REQUIRED ACTION |
Each line of the data below from the one holding "Unternehmen (621, 2131)" to the one holding "[Stáhnout] (386, 1297)", inclusive, is to be reproduced exactly; no other line belongs in the answer.

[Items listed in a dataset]
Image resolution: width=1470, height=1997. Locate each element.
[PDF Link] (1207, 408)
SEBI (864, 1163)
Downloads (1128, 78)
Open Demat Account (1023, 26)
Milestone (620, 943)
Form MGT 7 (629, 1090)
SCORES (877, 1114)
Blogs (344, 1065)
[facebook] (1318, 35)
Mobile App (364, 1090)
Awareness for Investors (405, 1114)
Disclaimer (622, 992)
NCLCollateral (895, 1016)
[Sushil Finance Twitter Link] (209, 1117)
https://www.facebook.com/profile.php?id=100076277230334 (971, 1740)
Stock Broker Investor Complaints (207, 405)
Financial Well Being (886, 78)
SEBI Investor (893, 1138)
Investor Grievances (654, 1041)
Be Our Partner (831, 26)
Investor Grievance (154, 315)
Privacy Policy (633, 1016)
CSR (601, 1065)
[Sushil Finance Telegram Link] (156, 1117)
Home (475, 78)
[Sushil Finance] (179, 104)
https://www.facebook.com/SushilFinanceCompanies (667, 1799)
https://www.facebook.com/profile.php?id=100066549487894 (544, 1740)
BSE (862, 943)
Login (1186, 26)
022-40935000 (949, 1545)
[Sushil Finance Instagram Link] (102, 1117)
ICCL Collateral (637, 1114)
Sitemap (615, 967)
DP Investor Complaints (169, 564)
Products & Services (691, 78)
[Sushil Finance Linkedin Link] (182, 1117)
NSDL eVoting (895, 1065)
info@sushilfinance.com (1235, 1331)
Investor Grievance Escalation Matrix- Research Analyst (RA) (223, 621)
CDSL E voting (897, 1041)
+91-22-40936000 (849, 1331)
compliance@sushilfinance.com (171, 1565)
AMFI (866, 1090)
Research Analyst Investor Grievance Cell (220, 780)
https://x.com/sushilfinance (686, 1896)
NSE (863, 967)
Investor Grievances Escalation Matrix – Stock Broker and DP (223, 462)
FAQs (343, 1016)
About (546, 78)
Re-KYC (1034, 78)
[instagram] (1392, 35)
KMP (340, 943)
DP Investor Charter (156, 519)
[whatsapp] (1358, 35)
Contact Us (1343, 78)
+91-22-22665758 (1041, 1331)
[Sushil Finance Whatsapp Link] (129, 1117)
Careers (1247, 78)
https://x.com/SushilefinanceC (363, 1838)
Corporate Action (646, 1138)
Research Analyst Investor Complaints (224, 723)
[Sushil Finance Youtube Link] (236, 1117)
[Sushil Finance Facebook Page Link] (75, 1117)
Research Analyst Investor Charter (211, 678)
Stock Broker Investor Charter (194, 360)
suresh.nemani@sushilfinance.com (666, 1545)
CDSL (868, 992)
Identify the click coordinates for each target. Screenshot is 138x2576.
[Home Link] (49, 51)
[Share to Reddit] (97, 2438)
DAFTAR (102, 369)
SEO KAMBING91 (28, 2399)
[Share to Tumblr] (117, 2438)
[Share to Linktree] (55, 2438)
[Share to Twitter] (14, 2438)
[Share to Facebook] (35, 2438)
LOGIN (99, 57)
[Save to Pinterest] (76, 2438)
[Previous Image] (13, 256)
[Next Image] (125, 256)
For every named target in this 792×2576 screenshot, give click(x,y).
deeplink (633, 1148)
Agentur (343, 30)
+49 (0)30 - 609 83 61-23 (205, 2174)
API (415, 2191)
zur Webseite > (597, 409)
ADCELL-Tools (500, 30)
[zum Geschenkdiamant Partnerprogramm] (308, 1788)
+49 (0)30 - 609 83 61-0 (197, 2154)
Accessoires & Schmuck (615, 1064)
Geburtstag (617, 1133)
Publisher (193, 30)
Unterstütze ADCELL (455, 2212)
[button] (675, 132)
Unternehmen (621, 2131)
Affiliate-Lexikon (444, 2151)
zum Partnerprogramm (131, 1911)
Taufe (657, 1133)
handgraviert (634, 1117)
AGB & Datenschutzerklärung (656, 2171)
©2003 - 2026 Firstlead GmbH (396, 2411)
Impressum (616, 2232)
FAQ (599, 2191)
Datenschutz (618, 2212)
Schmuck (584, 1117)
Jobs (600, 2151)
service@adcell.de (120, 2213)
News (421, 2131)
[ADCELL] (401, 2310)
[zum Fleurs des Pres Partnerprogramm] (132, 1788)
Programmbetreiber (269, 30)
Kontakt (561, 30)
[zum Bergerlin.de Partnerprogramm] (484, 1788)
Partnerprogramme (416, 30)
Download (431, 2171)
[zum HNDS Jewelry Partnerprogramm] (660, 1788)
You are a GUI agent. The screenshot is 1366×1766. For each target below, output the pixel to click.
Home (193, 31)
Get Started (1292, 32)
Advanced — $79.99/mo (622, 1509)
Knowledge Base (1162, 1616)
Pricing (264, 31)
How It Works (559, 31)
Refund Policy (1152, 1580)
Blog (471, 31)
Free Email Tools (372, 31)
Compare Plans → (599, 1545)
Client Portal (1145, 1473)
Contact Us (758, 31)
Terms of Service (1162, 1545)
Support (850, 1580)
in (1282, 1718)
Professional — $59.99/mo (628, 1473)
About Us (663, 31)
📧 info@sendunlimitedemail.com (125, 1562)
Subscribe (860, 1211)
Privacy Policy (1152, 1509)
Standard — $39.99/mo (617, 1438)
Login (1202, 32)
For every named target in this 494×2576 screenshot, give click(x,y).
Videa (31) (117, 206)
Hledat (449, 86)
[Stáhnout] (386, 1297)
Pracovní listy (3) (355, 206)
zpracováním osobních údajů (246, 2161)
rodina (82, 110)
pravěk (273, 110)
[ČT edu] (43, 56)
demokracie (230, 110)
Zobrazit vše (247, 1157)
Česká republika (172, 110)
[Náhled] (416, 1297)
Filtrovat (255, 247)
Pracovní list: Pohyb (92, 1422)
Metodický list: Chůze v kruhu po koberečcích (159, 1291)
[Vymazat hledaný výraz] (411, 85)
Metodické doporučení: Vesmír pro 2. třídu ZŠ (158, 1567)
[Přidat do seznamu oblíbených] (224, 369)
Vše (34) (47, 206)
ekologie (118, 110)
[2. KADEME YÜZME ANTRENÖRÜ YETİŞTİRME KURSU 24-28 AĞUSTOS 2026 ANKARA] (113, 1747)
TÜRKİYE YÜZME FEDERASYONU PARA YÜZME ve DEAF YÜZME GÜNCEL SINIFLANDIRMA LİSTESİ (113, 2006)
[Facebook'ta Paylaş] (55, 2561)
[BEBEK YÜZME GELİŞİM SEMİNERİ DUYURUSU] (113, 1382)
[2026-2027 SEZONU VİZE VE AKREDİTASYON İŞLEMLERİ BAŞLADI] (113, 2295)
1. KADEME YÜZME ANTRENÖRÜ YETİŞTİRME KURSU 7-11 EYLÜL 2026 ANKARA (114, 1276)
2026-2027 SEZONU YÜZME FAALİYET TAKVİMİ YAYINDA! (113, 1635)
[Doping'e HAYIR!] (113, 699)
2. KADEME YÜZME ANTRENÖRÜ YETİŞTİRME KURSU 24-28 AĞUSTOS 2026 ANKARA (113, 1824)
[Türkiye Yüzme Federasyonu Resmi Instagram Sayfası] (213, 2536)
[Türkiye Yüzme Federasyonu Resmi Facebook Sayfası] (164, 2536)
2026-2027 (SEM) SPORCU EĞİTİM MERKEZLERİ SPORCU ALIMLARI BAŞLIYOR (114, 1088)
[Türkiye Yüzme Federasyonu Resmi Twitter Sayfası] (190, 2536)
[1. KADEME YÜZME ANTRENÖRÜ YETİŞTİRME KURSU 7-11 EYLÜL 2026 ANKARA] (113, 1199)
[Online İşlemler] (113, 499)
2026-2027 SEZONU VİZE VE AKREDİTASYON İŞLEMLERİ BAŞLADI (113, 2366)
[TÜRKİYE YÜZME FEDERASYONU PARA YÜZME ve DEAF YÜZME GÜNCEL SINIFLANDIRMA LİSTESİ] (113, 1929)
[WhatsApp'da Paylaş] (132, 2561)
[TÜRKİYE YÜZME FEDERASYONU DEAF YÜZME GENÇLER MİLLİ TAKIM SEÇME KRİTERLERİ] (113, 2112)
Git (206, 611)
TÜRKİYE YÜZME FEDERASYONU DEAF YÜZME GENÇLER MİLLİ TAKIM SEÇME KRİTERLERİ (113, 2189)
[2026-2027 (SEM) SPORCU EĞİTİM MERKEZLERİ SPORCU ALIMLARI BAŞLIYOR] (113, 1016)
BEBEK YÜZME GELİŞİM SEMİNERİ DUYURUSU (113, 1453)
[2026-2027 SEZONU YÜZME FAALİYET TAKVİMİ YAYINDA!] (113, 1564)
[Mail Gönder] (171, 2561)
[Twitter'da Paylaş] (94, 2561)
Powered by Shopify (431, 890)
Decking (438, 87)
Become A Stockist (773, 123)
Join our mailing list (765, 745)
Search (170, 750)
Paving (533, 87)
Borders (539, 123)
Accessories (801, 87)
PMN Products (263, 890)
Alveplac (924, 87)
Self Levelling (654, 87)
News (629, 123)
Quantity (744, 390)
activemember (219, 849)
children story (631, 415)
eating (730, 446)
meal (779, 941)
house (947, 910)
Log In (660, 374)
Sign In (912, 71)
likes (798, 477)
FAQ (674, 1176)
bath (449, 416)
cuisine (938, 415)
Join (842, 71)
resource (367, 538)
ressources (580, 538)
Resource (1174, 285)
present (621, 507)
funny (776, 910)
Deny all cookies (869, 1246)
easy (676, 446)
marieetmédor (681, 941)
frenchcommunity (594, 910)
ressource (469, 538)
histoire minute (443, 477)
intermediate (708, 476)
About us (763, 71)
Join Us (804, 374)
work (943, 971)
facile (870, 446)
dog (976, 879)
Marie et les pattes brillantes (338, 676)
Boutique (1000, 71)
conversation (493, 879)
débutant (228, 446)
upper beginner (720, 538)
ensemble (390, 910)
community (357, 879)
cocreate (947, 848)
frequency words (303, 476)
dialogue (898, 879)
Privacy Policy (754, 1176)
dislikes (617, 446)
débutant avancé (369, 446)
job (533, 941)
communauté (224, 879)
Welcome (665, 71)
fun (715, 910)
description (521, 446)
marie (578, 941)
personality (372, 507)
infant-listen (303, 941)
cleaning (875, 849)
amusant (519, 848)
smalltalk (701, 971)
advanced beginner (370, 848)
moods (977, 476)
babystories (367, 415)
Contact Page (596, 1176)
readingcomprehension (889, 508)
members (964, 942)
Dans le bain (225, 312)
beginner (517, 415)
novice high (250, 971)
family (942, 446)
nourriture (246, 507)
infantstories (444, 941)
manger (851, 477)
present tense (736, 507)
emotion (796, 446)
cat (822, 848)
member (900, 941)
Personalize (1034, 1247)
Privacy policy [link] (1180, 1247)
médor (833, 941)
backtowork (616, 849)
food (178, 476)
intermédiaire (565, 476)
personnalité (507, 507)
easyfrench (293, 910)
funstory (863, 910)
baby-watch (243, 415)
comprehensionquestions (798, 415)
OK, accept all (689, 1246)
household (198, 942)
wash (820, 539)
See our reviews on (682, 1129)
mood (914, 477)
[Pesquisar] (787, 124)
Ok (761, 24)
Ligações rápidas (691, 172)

SOLUTION FOR THIS EXERCISE |
Unternehmen (621, 2131)
Affiliate-Lexikon (444, 2151)
zum Partnerprogramm (131, 1911)
Taufe (657, 1133)
handgraviert (634, 1117)
AGB & Datenschutzerklärung (656, 2171)
©2003 - 2026 Firstlead GmbH (396, 2411)
Impressum (616, 2232)
FAQ (599, 2191)
Datenschutz (618, 2212)
Schmuck (584, 1117)
Jobs (600, 2151)
service@adcell.de (120, 2213)
News (421, 2131)
[ADCELL] (401, 2310)
[zum Fleurs des Pres Partnerprogramm] (132, 1788)
Programmbetreiber (269, 30)
Kontakt (561, 30)
[zum Bergerlin.de Partnerprogramm] (484, 1788)
Partnerprogramme (416, 30)
Download (431, 2171)
[zum HNDS Jewelry Partnerprogramm] (660, 1788)
You are a GUI agent. The screenshot is 1366×1766. For each target below, output the pixel to click.
Home (193, 31)
Get Started (1292, 32)
Advanced — $79.99/mo (622, 1509)
Knowledge Base (1162, 1616)
Pricing (264, 31)
How It Works (559, 31)
Refund Policy (1152, 1580)
Blog (471, 31)
Free Email Tools (372, 31)
Compare Plans → (599, 1545)
Client Portal (1145, 1473)
Contact Us (758, 31)
Terms of Service (1162, 1545)
Support (850, 1580)
in (1282, 1718)
Professional — $59.99/mo (628, 1473)
About Us (663, 31)
📧 info@sendunlimitedemail.com (125, 1562)
Subscribe (860, 1211)
Privacy Policy (1152, 1509)
Standard — $39.99/mo (617, 1438)
Login (1202, 32)
For every named target in this 494×2576 screenshot, give click(x,y).
Videa (31) (117, 206)
Hledat (449, 86)
[Stáhnout] (386, 1297)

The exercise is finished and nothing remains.